Da
diversi anni, tutti ne richiedevano l’abolizione poiché
nell’immaginario collettivo venivano e vengono identificate come grossi
carrozzoni voluti dalla politica necessarie a drenare denaro pubblico e
fornire vitalizi a buon mercato, eppure, adesso che il governo Monti
intende razionalizzarle, è tutto un fiorire di proteste e distinguo che
si alzano da ogni angolo dello stivale. Ovviamente stiamo parlando delle
province e del loro carico di consigli, giunte, scorte, uffici, utenze,
pasti e prebende; parliamo di quegli enti che
con la manovra di Ferragosto di un anno fa Silvio Berlusconi, con
analoga riforma, non aveva trovato il coraggio di ridurre ed
armonizzare. Prima di farlo abbiamo dovuto digerire l’Iva al 21%, la
pensione a 67 anni e l’esodo dai nostri posti di lavoro e tutto perché
diventare provincia era diventato un simbolo laico da sfoggiare,
paragonabile ad un’amante giovane per un uomo di successo. In Italia ne
scompariranno parecchie, in Campania sicuramente sparirà Benevento, che
sarà probabilmente accorpata ad Avellino, e forse sparirà anche Caserta,
la città, troppo vicina al capoluogo Partenopeo, difficilmente manterrà
il suo status.
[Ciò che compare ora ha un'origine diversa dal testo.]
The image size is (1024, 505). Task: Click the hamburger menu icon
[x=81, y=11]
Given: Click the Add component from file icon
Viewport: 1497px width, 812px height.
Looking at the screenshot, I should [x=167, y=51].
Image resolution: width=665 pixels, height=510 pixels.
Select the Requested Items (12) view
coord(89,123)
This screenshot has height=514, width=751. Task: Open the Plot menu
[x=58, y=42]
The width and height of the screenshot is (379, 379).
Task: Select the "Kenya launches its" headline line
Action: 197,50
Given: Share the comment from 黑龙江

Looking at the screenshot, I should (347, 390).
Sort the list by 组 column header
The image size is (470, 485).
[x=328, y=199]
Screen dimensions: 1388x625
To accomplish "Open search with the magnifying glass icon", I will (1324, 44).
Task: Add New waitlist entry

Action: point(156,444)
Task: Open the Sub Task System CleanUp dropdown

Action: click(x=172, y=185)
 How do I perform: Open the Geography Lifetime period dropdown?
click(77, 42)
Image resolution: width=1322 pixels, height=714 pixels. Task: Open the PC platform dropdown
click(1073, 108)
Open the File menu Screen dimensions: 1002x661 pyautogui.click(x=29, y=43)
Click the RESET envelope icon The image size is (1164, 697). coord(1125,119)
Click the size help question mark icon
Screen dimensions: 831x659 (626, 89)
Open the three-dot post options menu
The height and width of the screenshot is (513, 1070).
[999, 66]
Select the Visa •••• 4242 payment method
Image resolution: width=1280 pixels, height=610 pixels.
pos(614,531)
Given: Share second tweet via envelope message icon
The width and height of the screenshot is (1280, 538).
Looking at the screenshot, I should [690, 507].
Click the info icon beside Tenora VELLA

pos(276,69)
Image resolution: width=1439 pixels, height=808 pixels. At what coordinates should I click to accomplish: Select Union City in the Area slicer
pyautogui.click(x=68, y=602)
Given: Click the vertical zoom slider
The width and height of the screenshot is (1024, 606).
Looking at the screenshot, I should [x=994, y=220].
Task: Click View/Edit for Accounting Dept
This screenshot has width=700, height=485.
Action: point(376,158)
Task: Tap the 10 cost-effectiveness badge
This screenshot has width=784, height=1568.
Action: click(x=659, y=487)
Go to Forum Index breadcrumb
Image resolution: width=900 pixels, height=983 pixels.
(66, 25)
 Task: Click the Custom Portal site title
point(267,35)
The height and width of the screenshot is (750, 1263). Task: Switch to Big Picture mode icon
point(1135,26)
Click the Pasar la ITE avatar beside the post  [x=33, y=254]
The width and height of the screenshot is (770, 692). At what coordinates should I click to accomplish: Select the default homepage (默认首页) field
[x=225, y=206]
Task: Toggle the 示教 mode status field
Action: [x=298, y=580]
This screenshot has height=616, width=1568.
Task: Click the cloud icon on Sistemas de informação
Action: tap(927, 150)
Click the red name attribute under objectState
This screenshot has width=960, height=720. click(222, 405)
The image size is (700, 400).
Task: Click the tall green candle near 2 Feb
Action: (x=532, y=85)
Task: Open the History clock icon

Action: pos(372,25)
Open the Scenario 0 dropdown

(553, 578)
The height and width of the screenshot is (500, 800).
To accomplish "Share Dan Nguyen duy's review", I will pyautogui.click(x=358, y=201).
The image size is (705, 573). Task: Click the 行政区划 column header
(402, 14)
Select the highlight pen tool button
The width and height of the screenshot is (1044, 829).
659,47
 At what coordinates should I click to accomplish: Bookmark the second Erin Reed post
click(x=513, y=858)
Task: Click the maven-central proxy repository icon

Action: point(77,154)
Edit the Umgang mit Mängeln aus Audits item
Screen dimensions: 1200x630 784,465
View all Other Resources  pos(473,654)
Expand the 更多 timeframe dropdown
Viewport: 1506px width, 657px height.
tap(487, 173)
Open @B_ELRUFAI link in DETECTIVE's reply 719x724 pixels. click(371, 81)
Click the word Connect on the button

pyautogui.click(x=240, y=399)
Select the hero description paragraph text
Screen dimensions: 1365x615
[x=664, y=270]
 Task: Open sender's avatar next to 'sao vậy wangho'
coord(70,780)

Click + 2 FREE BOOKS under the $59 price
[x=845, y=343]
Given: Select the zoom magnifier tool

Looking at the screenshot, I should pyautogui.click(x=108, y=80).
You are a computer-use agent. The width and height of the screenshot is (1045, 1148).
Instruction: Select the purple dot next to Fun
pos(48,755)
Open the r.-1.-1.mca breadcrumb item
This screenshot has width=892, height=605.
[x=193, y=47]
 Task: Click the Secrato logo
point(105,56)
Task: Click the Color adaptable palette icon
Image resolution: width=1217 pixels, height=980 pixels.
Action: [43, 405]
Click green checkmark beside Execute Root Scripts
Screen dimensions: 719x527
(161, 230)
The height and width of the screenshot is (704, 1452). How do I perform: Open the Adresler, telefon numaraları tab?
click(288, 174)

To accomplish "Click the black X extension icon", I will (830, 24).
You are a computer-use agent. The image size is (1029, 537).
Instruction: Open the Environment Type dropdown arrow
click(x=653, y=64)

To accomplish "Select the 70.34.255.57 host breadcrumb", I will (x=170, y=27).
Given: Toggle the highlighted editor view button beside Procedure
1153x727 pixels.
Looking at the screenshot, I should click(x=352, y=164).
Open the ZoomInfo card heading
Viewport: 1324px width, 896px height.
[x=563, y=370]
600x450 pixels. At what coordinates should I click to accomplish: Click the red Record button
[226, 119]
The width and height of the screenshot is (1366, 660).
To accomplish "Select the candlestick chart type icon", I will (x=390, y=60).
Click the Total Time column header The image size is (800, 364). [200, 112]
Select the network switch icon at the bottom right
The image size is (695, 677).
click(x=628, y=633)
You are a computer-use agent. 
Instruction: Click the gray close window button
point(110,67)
Sarà questa l’occasione per mettere una pietra tombale
sulle decotte polemiche del becero campanilismo italiano post-bellico:
nessuno chiederà più di staccarsi e di andare col Molise e la cantilena
del napolicentrismo, buona sempre per strappare qualche facile applauso
in tutte le occasioni ed in tutte le salse passerà tra i ricordi del
tempo. Chissà, magari si troveranno i soldi per costruire finalmente
l’aeroporto di Grazzanise e qualcuno comincerà finalmente a comprendere
che sono finiti i tempi delle rendite di posizione. Ai Presidenti di
provincia eletti in quegli stessi partiti che sventolano l’abolizione
delle province come il toccasana per risolvere tutti i problemi
dell’Italia, agli stessi che sedendo in parlamento e mantenendo doppi e
tripli ruoli votano in maggioranza le stesse misure che a Roma
sostengono ed in periferia attaccano chiediamo maggiore serietà.
Finalmente, la razionalizzazione dei costi dello stato statali, promessa
sin dal 1994, arriva anche a casa nostra, e c’è solo da rallegrarsi.